Oui, cette période a été plutôt intéressante, une situation à deux facettes, car d’un côté on est un groupe très axé sur les concerts, on aime se produire sur scène, faire des tournées et jouer devant le public. Tout ça, c’est l’essence-même de ce que nous sommes. C’est notre âme et la raison d'être du groupe. Mais d’un autre côté, comme tu l’as dit, cette période nous a accordé énormément de temps pour puiser dans notre créativité et nous recentrer ici, chez nous. En cela, ça a vraiment été génial. On a pris le temps de composer et répéter ce qui allait devenir « The Battle At Garden’s Gate », de jouer tous les quatre ensemble dans la même pièce de nombreuses fois. Nous avons commencé à composer pour l’album et avec ce temps supplémentaire, nous avons pu ajouter deux chansons en plus. Au départ, nous n'avions prévu que dix chansons et au final, nous avons ajouté "Caravel" et "The Barbarians". Ces deux chansons ont été composées durant la pandémie et une fois terminées, nous sommes retournés en Californie pour les enregistrer et les ajouter au disque. Finalement, ça a été bénéfique sur plusieurs plans. Nous avons également pu réaliser des visuels pour accompagner les titres et ajouter cette dimension à l’expérience sonore de l’album. Sans ce bonus de temps, nous n'aurions jamais pu concrétiser toutes ces vidéos qui sont, au final, de vrais courts-métrages. C’est vraiment sympa.

Votre deuxième album « The Battle At Garden’s Gate » sort le 16 avril. C’est une déclaration de ce que la musique devrait être de nos jours. Les chansons durent aussi longtemps qu'il le faut, elles sont plus progressives, non formatées pour correspondre à cette période de consommation instantanée. GRETA VAN FLEET mène une bataille ? La "peaceful army" est prête à ébranler les esprits pour ramener la jeune génération à l'essentiel, mélangé à une touche de modernité ?
Oui ! Oui, et même depuis le début. Avec « Anthem Of The Peaceful Army », ce nouvel album est lui aussi un retour aux fondamentaux et à l'essentiel, notre façon de jouer vient de là. Lorsqu’on est entré en studio, notre but était de jouer comme en concert. Les chansons ont toutes été enregistrées de cette manière : nous quatre, ensemble, en même temps. Et cela montre ce que nous pouvions faire musicalement en allant au plus simple, la magie et la puissance de la simplicité. Aller droit à l’essentiel : notre façon de composer cet album s’est faite dans cet esprit. D’ailleurs, on a plus de facilités à composer des morceaux de dix minutes comparé à des titre de quatre ou cinq minutes. Même "Age of Machine" qui dure quasiment sept minutes devait au départ durer dix ou onze minutes. On a dû couper tout ce qui était en trop pour ne garder que l’essentiel. Et là, même avec une durée de sept minutes, c’est un titre très dense. Donc en terme de composition, chaque partie que tu entends a été murement réfléchie et décidée pour une raison bien précise.
 

"Lorsqu’on est entré en studio, notre but était de jouer comme en concert. Les chansons ont toutes été enregistrées de cette manière : nous quatre, ensemble, en même temps. La magie et la puissance de la simplicité."

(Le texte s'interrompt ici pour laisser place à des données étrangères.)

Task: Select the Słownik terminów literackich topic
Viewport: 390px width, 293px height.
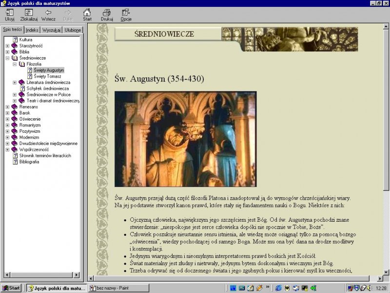Action: (x=45, y=156)
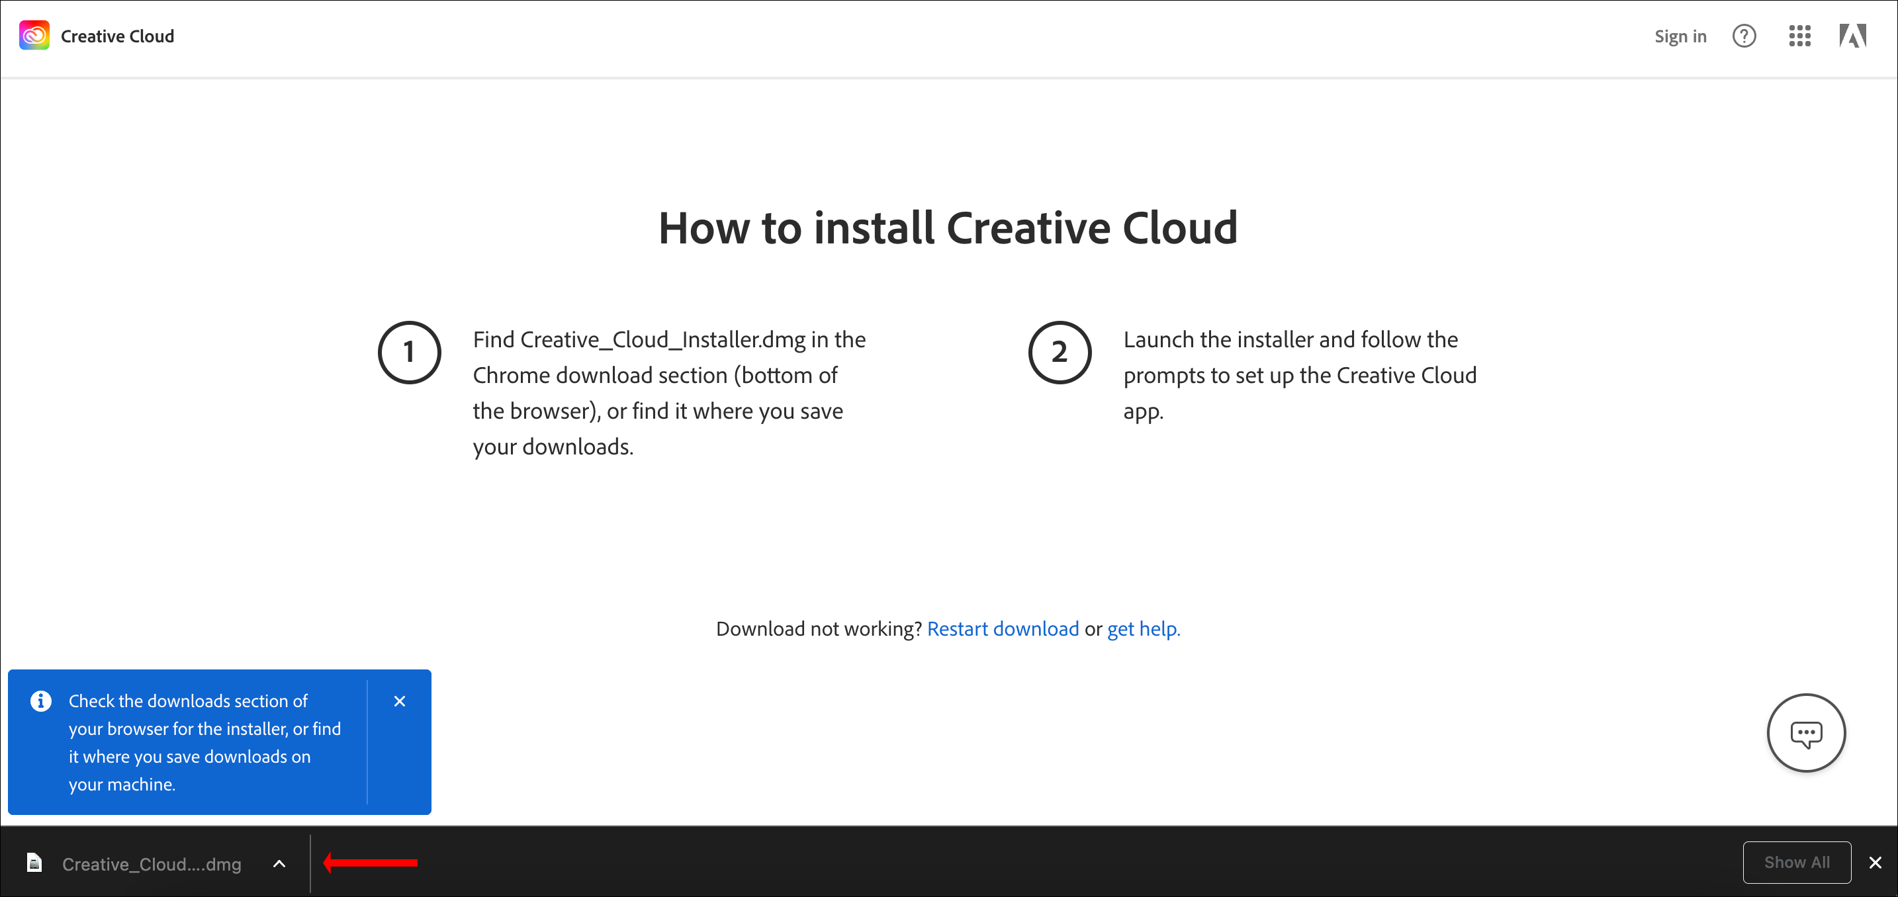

Josh montre sa capacité à repousser les limites de sa voix. Ce nouvel album est comme un témoignage de sa portée vocale de plus en plus puissante et polyvalente. S'est-il spécialement préparé ou a-t-il simplement laissé sa voix évoluer de cette manière ? Je pense à "My Way, Soon", "Built By Nations" ou à la dernière partie de "Tears Of Rain" où il est remarquable de puissance.
Il contrôle vraiment bien sa voix maintenant. Les quatre années qui ont passé lui ont apporté beaucoup ; sa voix a gagné en force durant toutes ces tournées. Il est capable d’aller où il veut avec sa voix, il n’est plus limité. S’il veut atteindre une note ou un effet, une mélodie qu’il a en tête, il y parvient. Il maîtrise tout ce qu’il veut. Il voulait atteindre cette liberté de chanter comme il le souhaitait, sans contrainte, sans limites. Il voulait étendre ses capacités vocales et sa tessiture. Cet album en est clairement un témoignage direct.

Les claviers et le piano sont extrêmement présents. Sam, ton frère bassiste, en joue sur toutes les chansons. Était-il évident dès le départ que les chansons allaient davantage intégrer de claviers, par rapport à vos compositions passées ? Cela confère un aspect dramatique aux chansons et le résultat est puissant, profond et massif.
Je suis d’accord. Je pense que l’adjectif qui correspond le mieux à cet album, c’est "intense". C’est un album très dynamique. On a voulu composer un album très "cinématographique" dans un sens. Le fait d’y ajouter des claviers a apporté de la profondeur aux chansons, un côté dramatique comme tu le disais. Donc, oui, ajouter des claviers était mûrement réfléchi dès le départ. C’est comme si les chansons ne demandaient que ça, qu'elles appellaient naturellement les claviers.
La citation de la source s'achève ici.